SET TASK:
Update the part that opens with the line containing "The width and" and closes with the line containing "[x=516, y=438]" by changing "green checkmark" to "blue checkmark", and keep everything else unchanged. Give back only those lines.

RECORDS SUPPLIED:
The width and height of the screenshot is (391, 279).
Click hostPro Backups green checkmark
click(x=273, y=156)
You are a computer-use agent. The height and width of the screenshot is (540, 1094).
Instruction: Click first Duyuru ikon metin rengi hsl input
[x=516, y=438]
* * *
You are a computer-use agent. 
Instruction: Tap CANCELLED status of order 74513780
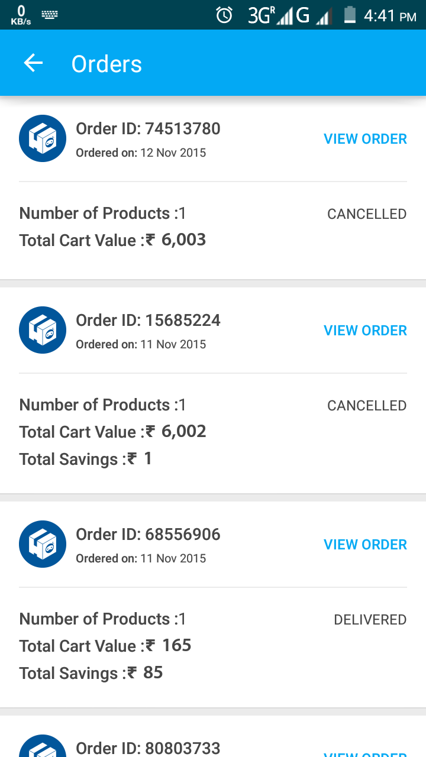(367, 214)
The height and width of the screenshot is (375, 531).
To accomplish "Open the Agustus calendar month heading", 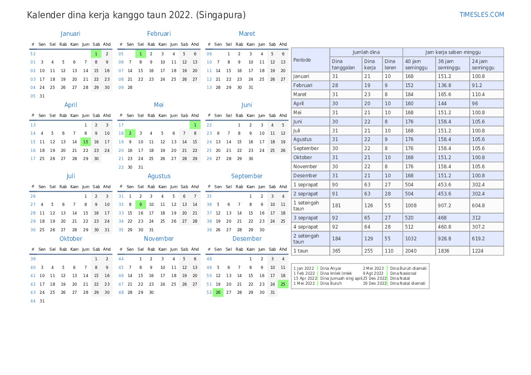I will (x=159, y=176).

CORRECT RESULT:
The width and height of the screenshot is (391, 279).
Click hostPro Backups blue checkmark
click(x=273, y=156)
You are a computer-use agent. The height and width of the screenshot is (540, 1094).
Instruction: Click first Duyuru ikon metin rengi hsl input
[x=516, y=438]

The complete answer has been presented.